- **Instruction**
Reproduce the passage of the ARM Cog progress post that begins with the words containing "On Sat, Jun" and ends with "point for example.", substituting "birthday present" for "xmas present".

- **Page**
* * * * *
[Vm-dev] Re: ARM Cog progress

Sat Jun 6 17:18:15 UTC 2015

On Sat, Jun 6, 2015 at 9:33 AM, tim Rowledge <tim at rowledge.org> wrote:

>
> On 06-06-2015, at 8:15 AM, Eliot Miranda <eliot.miranda at gmail.com> wrote:
> >     so yesterday I finally switched on the Raspberry Pi Doug gave me as
> an xmas present, built the Spur ARM Cog VM and ... we definitely have a
> working VM.
>
> It’s really nice to get to this. There are still some ‘exciting’ parts to
> get working though… floating point for example.
>
> >  I was able to update a Spur image from mid February all the way to tip
> and run tests.  3751 run, 3628 passes, 24 expected failures, 89 failures,
> 10 errors, 0 unexpected passes
>
> Did this include the FloatMathPluginTests? Because on my Pi2 that
> segfaults in all versions of the vm - interpreter, stack, cog. Then again
> my Pi2 is segfaulting on any vm compiled with -O2 right now whereas Eliot’s
> PiB is just fine with that. Good old GCC strikes again.
>
> > Fun!  So I want to revisit the literal load question.
* * * * *
- **Raw data**

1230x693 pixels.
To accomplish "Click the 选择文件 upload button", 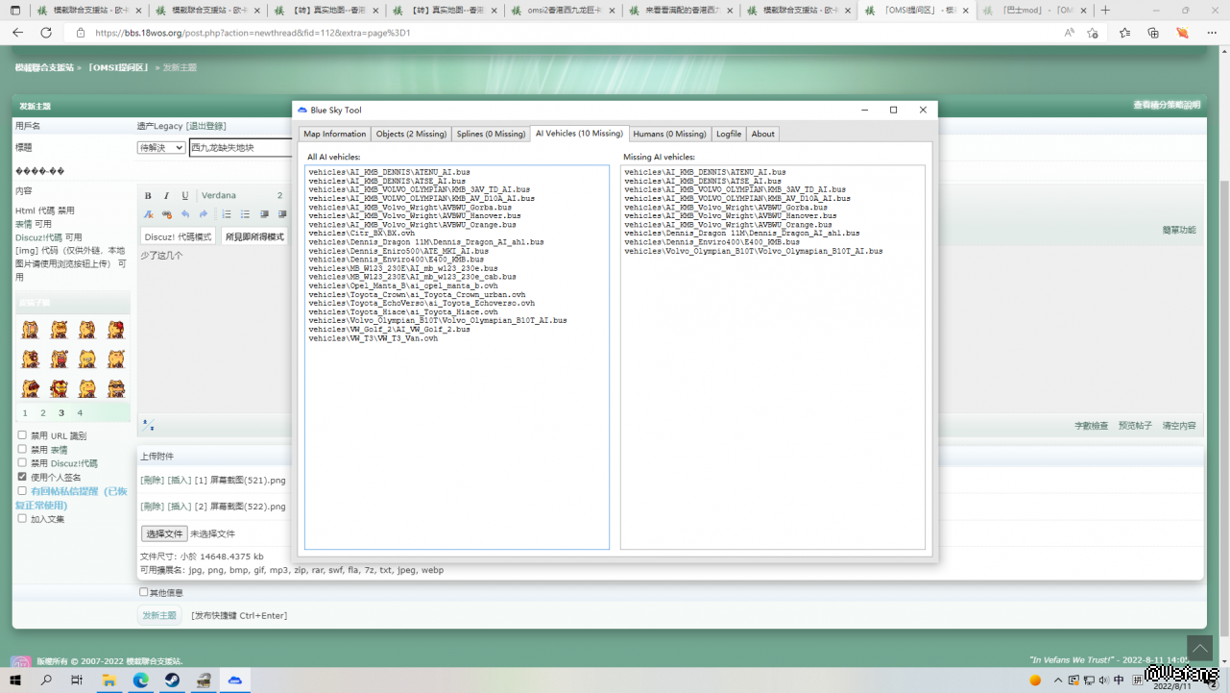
* * * * *
- **The completed task**
On Sat, Jun 6, 2015 at 9:33 AM, tim Rowledge <tim at rowledge.org> wrote:

>
> On 06-06-2015, at 8:15 AM, Eliot Miranda <eliot.miranda at gmail.com> wrote:
> >     so yesterday I finally switched on the Raspberry Pi Doug gave me as
> an birthday present, built the Spur ARM Cog VM and ... we definitely have a
> working VM.
>
> It’s really nice to get to this. There are still some ‘exciting’ parts to
> get working though… floating point for example.